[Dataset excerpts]
:::

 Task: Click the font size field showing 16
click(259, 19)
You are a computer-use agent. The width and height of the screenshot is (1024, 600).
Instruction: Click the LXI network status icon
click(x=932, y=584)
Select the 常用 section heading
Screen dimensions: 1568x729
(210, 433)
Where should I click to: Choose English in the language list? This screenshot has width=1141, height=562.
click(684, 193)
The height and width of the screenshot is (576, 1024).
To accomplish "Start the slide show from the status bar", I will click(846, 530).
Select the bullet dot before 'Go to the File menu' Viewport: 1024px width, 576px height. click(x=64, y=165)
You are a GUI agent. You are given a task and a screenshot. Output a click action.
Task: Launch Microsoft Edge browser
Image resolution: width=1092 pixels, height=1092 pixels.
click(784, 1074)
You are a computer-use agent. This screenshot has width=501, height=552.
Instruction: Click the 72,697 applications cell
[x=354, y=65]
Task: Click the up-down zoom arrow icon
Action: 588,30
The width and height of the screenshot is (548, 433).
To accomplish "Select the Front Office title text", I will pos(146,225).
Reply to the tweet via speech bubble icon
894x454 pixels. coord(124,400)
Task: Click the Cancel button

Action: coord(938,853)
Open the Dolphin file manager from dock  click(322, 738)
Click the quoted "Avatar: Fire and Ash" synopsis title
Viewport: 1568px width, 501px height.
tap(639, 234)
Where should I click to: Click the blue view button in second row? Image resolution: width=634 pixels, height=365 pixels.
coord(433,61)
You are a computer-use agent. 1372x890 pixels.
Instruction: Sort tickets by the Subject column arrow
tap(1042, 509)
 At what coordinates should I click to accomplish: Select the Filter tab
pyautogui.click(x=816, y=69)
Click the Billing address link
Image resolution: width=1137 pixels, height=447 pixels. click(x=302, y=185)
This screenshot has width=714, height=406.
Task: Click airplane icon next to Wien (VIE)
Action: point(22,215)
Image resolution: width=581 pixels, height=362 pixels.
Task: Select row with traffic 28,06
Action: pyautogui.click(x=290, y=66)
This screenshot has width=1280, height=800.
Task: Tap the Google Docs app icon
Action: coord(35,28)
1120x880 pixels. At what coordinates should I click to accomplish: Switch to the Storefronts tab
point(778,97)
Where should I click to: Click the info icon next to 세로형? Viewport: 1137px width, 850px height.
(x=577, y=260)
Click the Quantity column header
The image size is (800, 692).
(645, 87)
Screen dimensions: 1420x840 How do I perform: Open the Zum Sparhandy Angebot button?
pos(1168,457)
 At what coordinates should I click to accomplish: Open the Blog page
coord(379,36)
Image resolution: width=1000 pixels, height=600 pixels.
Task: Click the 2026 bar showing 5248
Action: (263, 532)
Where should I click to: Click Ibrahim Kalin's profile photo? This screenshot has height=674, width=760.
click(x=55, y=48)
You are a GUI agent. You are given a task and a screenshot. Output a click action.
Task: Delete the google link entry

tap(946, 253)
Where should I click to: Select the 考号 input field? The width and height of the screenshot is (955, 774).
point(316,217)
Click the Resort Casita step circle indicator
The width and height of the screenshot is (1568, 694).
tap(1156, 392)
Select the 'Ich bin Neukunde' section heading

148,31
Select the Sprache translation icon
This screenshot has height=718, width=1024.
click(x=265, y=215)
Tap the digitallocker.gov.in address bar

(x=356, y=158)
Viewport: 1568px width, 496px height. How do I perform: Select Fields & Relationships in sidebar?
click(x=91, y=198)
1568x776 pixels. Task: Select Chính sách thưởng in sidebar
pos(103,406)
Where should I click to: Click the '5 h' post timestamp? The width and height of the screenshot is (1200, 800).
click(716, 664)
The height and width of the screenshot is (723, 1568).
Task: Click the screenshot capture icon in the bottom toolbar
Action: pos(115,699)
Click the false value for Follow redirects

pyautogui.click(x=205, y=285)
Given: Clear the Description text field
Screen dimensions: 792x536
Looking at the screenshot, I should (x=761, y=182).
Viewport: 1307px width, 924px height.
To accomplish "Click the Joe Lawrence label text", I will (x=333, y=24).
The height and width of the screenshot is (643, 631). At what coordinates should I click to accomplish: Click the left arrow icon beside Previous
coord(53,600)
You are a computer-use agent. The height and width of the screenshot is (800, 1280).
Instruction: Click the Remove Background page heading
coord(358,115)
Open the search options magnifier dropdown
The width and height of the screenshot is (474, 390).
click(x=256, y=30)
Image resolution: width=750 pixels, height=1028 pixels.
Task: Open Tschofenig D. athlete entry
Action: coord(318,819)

:::

Work instructions
Write the records out once more. Change nothing.

Solution to this task
 Task: Click the font size field showing 16
click(259, 19)
You are a computer-use agent. The width and height of the screenshot is (1024, 600).
Instruction: Click the LXI network status icon
click(x=932, y=584)
Select the 常用 section heading
Screen dimensions: 1568x729
(210, 433)
Where should I click to: Choose English in the language list? This screenshot has width=1141, height=562.
click(684, 193)
The height and width of the screenshot is (576, 1024).
To accomplish "Start the slide show from the status bar", I will click(846, 530).
Select the bullet dot before 'Go to the File menu' Viewport: 1024px width, 576px height. click(x=64, y=165)
You are a GUI agent. You are given a task and a screenshot. Output a click action.
Task: Launch Microsoft Edge browser
Image resolution: width=1092 pixels, height=1092 pixels.
click(784, 1074)
You are a computer-use agent. This screenshot has width=501, height=552.
Instruction: Click the 72,697 applications cell
[x=354, y=65]
Task: Click the up-down zoom arrow icon
Action: 588,30
The width and height of the screenshot is (548, 433).
To accomplish "Select the Front Office title text", I will pos(146,225).
Reply to the tweet via speech bubble icon
894x454 pixels. coord(124,400)
Task: Click the Cancel button

Action: coord(938,853)
Open the Dolphin file manager from dock  click(322, 738)
Click the quoted "Avatar: Fire and Ash" synopsis title
Viewport: 1568px width, 501px height.
tap(639, 234)
Where should I click to: Click the blue view button in second row? Image resolution: width=634 pixels, height=365 pixels.
coord(433,61)
You are a computer-use agent. 1372x890 pixels.
Instruction: Sort tickets by the Subject column arrow
tap(1042, 509)
 At what coordinates should I click to accomplish: Select the Filter tab
pyautogui.click(x=816, y=69)
Click the Billing address link
Image resolution: width=1137 pixels, height=447 pixels. click(x=302, y=185)
This screenshot has width=714, height=406.
Task: Click airplane icon next to Wien (VIE)
Action: point(22,215)
Image resolution: width=581 pixels, height=362 pixels.
Task: Select row with traffic 28,06
Action: pyautogui.click(x=290, y=66)
This screenshot has width=1280, height=800.
Task: Tap the Google Docs app icon
Action: coord(35,28)
1120x880 pixels. At what coordinates should I click to accomplish: Switch to the Storefronts tab
point(778,97)
Where should I click to: Click the info icon next to 세로형? Viewport: 1137px width, 850px height.
(x=577, y=260)
Click the Quantity column header
The image size is (800, 692).
(645, 87)
Screen dimensions: 1420x840 How do I perform: Open the Zum Sparhandy Angebot button?
pos(1168,457)
 At what coordinates should I click to accomplish: Open the Blog page
coord(379,36)
Image resolution: width=1000 pixels, height=600 pixels.
Task: Click the 2026 bar showing 5248
Action: (263, 532)
Where should I click to: Click Ibrahim Kalin's profile photo? This screenshot has height=674, width=760.
click(x=55, y=48)
You are a GUI agent. You are given a task and a screenshot. Output a click action.
Task: Delete the google link entry

tap(946, 253)
Where should I click to: Select the 考号 input field? The width and height of the screenshot is (955, 774).
point(316,217)
Click the Resort Casita step circle indicator
The width and height of the screenshot is (1568, 694).
tap(1156, 392)
Select the 'Ich bin Neukunde' section heading

148,31
Select the Sprache translation icon
This screenshot has height=718, width=1024.
click(x=265, y=215)
Tap the digitallocker.gov.in address bar

(x=356, y=158)
Viewport: 1568px width, 496px height. How do I perform: Select Fields & Relationships in sidebar?
click(x=91, y=198)
1568x776 pixels. Task: Select Chính sách thưởng in sidebar
pos(103,406)
Where should I click to: Click the '5 h' post timestamp? The width and height of the screenshot is (1200, 800).
click(716, 664)
The height and width of the screenshot is (723, 1568).
Task: Click the screenshot capture icon in the bottom toolbar
Action: pos(115,699)
Click the false value for Follow redirects

pyautogui.click(x=205, y=285)
Given: Clear the Description text field
Screen dimensions: 792x536
Looking at the screenshot, I should (x=761, y=182).
Viewport: 1307px width, 924px height.
To accomplish "Click the Joe Lawrence label text", I will (x=333, y=24).
The height and width of the screenshot is (643, 631). At what coordinates should I click to accomplish: Click the left arrow icon beside Previous
coord(53,600)
You are a computer-use agent. The height and width of the screenshot is (800, 1280).
Instruction: Click the Remove Background page heading
coord(358,115)
Open the search options magnifier dropdown
The width and height of the screenshot is (474, 390).
click(x=256, y=30)
Image resolution: width=750 pixels, height=1028 pixels.
Task: Open Tschofenig D. athlete entry
Action: coord(318,819)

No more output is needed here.